Segment Open

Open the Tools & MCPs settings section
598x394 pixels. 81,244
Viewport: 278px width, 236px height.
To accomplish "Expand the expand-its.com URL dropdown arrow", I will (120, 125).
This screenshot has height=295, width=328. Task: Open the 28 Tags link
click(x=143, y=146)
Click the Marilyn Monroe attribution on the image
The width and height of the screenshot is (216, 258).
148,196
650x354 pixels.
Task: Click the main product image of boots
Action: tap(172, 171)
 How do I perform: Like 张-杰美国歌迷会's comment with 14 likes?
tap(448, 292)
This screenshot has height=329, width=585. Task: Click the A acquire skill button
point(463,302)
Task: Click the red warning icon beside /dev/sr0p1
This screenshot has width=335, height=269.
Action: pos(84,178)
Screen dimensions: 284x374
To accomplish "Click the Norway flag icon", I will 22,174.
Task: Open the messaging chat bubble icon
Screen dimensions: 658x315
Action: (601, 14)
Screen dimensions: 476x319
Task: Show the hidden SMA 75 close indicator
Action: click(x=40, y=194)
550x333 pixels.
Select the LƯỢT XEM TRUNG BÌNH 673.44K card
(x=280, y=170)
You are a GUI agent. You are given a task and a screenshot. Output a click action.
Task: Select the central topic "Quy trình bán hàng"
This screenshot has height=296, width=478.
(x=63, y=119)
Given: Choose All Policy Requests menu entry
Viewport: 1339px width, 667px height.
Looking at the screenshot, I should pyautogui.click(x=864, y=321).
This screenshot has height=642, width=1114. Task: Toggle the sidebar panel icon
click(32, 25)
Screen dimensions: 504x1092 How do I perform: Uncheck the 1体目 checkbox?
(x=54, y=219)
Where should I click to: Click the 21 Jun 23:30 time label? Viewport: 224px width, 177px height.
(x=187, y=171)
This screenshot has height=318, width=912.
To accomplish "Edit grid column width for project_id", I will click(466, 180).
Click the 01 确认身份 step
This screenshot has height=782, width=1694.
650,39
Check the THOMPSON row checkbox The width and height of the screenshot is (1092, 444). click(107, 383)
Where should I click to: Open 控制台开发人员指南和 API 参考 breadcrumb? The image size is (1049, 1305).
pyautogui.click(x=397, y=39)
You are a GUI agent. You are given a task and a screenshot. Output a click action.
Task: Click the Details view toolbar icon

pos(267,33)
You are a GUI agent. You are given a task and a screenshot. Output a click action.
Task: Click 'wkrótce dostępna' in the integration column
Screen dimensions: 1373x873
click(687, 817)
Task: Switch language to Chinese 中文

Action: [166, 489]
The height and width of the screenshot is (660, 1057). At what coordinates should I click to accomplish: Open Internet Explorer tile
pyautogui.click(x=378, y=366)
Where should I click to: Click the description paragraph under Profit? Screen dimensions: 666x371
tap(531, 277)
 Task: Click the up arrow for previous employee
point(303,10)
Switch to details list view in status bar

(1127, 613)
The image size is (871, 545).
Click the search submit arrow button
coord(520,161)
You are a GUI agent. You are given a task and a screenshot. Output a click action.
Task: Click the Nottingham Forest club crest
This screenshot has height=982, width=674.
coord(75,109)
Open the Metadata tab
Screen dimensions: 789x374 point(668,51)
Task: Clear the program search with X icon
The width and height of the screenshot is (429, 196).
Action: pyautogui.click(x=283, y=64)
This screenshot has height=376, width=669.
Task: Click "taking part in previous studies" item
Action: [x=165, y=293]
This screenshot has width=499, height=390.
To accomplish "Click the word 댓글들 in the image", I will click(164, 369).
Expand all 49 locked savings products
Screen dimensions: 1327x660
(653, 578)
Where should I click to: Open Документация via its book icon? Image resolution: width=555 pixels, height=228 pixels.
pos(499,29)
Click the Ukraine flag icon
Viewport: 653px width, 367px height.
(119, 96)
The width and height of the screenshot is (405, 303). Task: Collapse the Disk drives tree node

Segment Closed

Reply with nothing but the number of lines in the entries that include "column".

** OUTPUT FOR THIS TASK **
2